Edmarcia Elisa de Souza

Se for procurar no mapa, o lugar onde Edmarcia Elisa de Souza nasceu é um pontinho sobre uma linha, num lugarejo chamado de 10º Linha no distrito de Culturama, município de Fátima do Sul, que fica a cerca de 80 quilômetros de Dourados, interior do Mato Grosso do Sul. Sua família continua ali, mas depois que ela passou pela UEMS e se formou em Ciências Biológicas, em 2005, muita coisa aconteceu. Hoje ela é pós-doutora e trabalha com o descobrimento de medicamentos contra doenças infecciosas no laboratório Unit for Drug Discovery, Instituto de Ciências Biomédicas da Universidade de São Paulo (USP), em São Paulo.

Edmarcia nasceu no sítio, onde seus pais ainda moram e são agricultores, quando vivia ali também era agricultora. Lembra que foi uma infância muito boa em termos de educação e formação familiar com seus pais Erotilde e José, e com seus irmãos Márcio e Kathiani - que cursa o doutorado na Universidade Federal de São Carlos (UFSCAR). Edmarcia sempre teve vontade de estudar, se dedicou e visionou um futuro melhor para ela e sua família.

“Eu era bastante dedicada aos estudos. Foi uma infância bastante feliz, fui muito bem-educada, mas tivemos as dificuldades, trabalhei no campo, e sempre fui muito dedicada, muito esforçada.
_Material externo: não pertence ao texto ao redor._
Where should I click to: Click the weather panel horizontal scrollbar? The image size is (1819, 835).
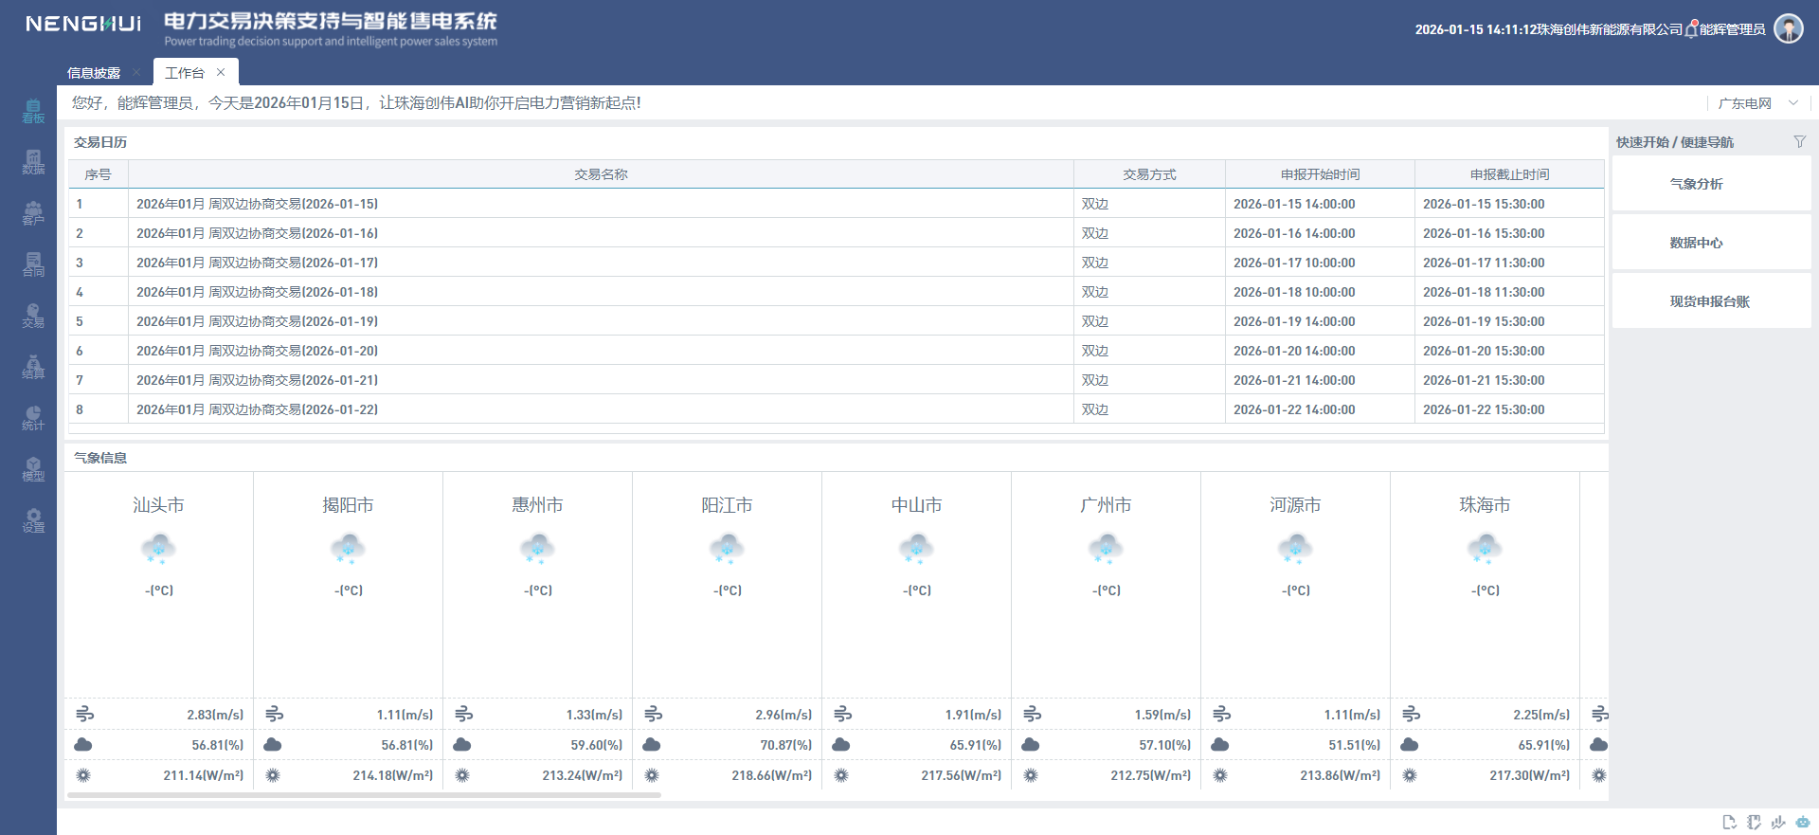(364, 795)
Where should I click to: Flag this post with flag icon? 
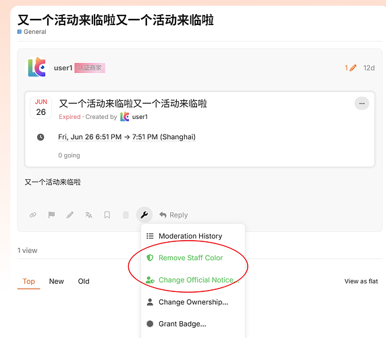coord(51,215)
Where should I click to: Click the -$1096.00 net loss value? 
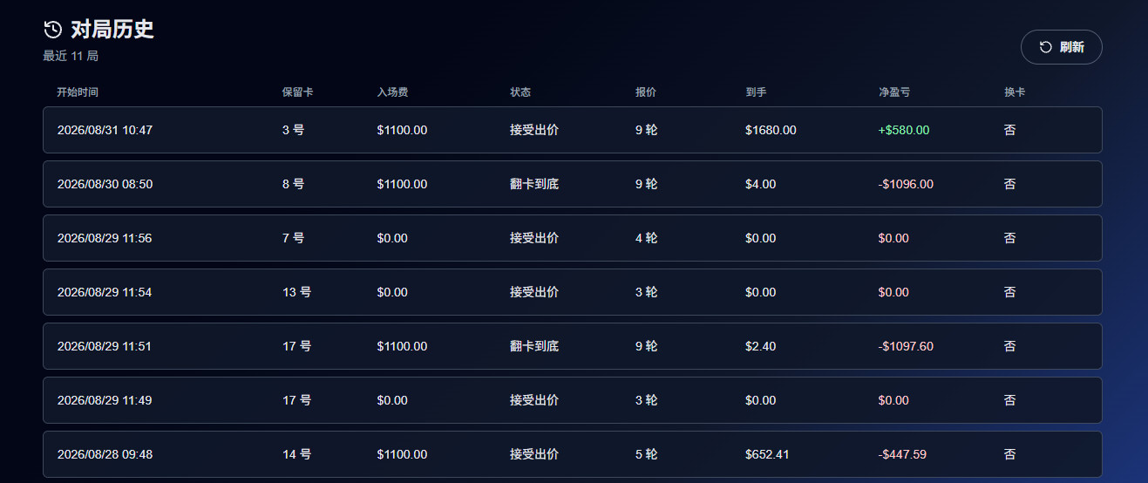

Sempre me destaquei na escola”.

Primeiro ela estudou em uma escola agrícola da região e depois foi estudar o Ensino Médio na escola da cidade mais próxima, Culturama, no colégio Jonas Belarmino da Silva. Na época eram poucos os que sonhavam em entrar na faculdade, porque até então era impossível, do ponto de vista financeiro, para os pais trabalhando na roça conseguirem sustentar seus filhos em outra cidade para poder estudar. “Só que eu sempre acreditei que a gente podia conseguir, então eu fui, prestei o vestibular na UEMS e ingressei no curso de Ciências Biológicas, em Dourados, foi a primeira turma. A vida inteira eu estudei em escola pública, nunca pudemos frequentar escola particular”.

Ela se emocionou bastante ao lembrar que foi sozinha morar em Dourados para estudar, e que no primeiro ano da faculdade precisou trabalhar como garçonete. Na época, ela tinha uma rotina em que ficava bem sobrecarregada: ela pedalava por 40 minutos até o lugar onde trabalhava como garçonete, lá ficava das 8h às 16h. Ao concluir sua jornada ali, retornava para o lugar onde morava de bicicleta e se preparava rapidamente para tomar o ônibus no centro da cidade para iniciar a sua nova jornada para faculdade, e para isso ficava mais de uma hora de pé no ônibus. Assistia às aulas, voltava da faculdade por volta das 23h, quando pegava outro ônibus. Ao chegar em casa à meia-noite, ia estudar até às 3h da manhã, para que no dia seguinte pudesse repetir a rotina.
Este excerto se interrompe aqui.